• Texte fourni:
======

Souvenez-vous, dès les premiers jours du confinement, les sites web pour parents ainsi que de nombreux médias diffusaient mille et une idées de jeux et des kits d’activités… Surtout, qu’ils ne s’ennuient pas ! L’ennui, dans notre société, est un phénomène à combattre : s’ennuyer, c’est « mal »… J’ai toujours pensé, au contraire, qu’il fallait réserver aux enfants des temps non scolaires, qu’ils ne soient pas uniquement des « écoliers » et qu’ils puissent avoir le loisir de s’ennuyer.

Il convient de préciser que les enfants que j’ai suivis étaient issus de catégories sociales plutôt aisées, avec des parents présents. Au début des entretiens individuels, j’avais décidé de donner un thème à chaque séance – par exemple, imaginer un super-héros. Plusieurs enfants ont dessiné un Super Docteur qui sauve papy et mamie ! J’ai aussi demandé à chacun des enfants ce qu’il ferait s’il était président : « J’enverrais des jouets à toutes les familles pour que les enfants ne s’ennuient pas », ont répondu beaucoup d’entre eux.

======

• Extraits des entrées:

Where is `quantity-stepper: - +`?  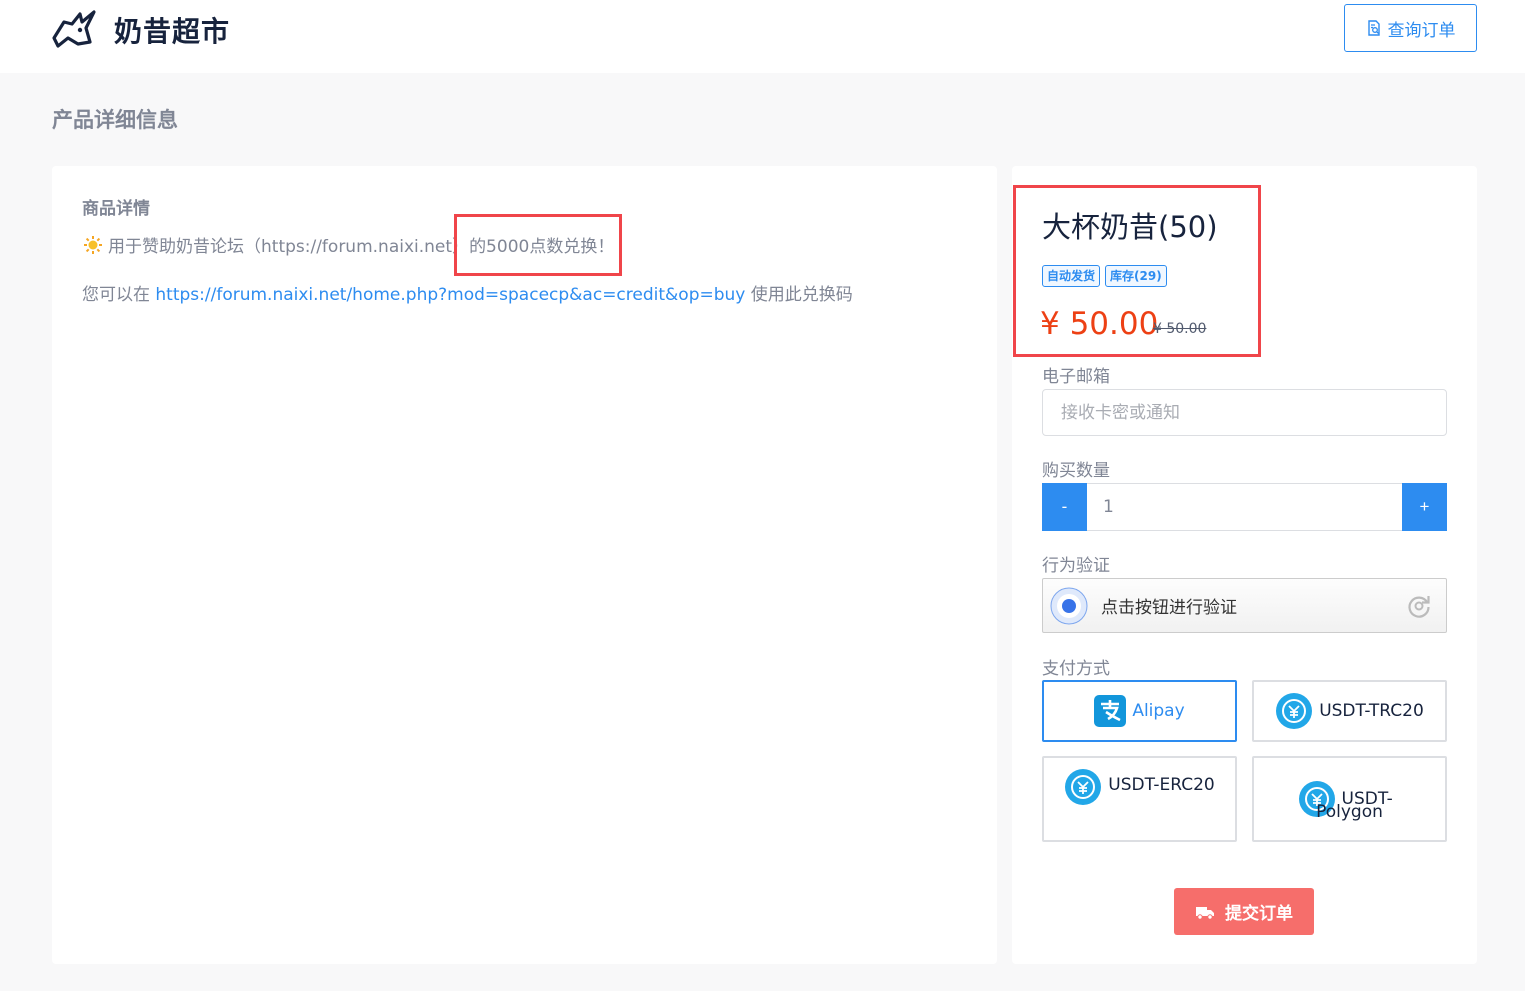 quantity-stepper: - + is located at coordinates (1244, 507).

======

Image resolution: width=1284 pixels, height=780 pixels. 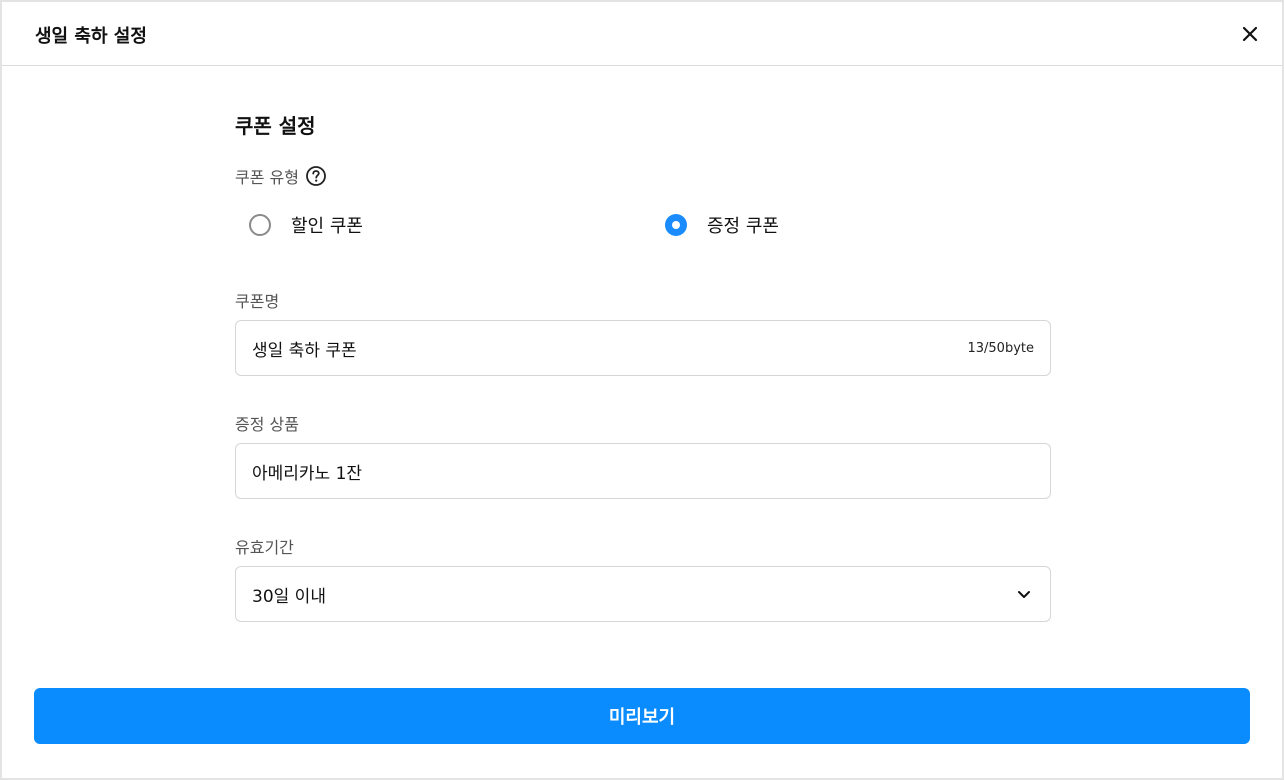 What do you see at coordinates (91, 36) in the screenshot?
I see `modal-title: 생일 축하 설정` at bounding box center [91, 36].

======

• Objectif:
Recopiez à l'identique, s'il vous plaît, le passage du texte fourni qui commence aux mots « Souvenez-vous, dès les » et s'arrête après « loisir de s’ennuyer. ».

• Résultat:
Souvenez-vous, dès les premiers jours du confinement, les sites web pour parents ainsi que de nombreux médias diffusaient mille et une idées de jeux et des kits d’activités… Surtout, qu’ils ne s’ennuient pas ! L’ennui, dans notre société, est un phénomène à combattre : s’ennuyer, c’est « mal »… J’ai toujours pensé, au contraire, qu’il fallait réserver aux enfants des temps non scolaires, qu’ils ne soient pas uniquement des « écoliers » et qu’ils puissent avoir le loisir de s’ennuyer.